What to produce.
Look below for the line containing "ページトップへ (987, 794)". Output it and each remaining line of the entries exactly, and nothing else.

Materials provided.
<<<<
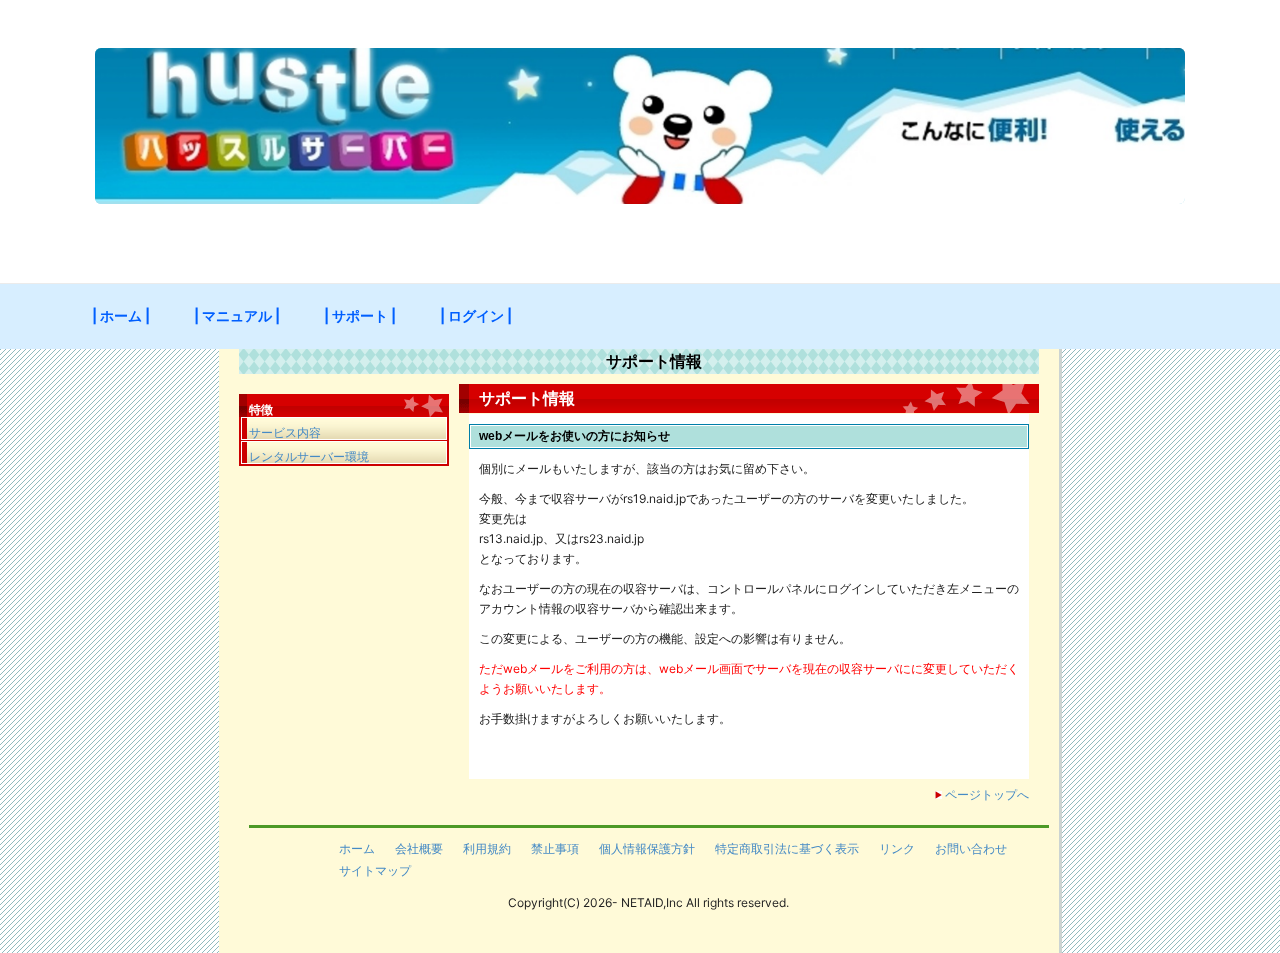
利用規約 (487, 848)
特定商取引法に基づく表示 (787, 848)
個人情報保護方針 (647, 848)
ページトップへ (987, 794)
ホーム (357, 848)
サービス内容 (285, 432)
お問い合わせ (971, 848)
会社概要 (419, 848)
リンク (897, 848)
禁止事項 (555, 848)
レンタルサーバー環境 (309, 456)
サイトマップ (375, 870)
>>>>
Answer section.
ページトップへ (987, 794)
ホーム (357, 848)
サービス内容 (285, 432)
お問い合わせ (971, 848)
会社概要 (419, 848)
リンク (897, 848)
禁止事項 (555, 848)
レンタルサーバー環境 (309, 456)
サイトマップ (375, 870)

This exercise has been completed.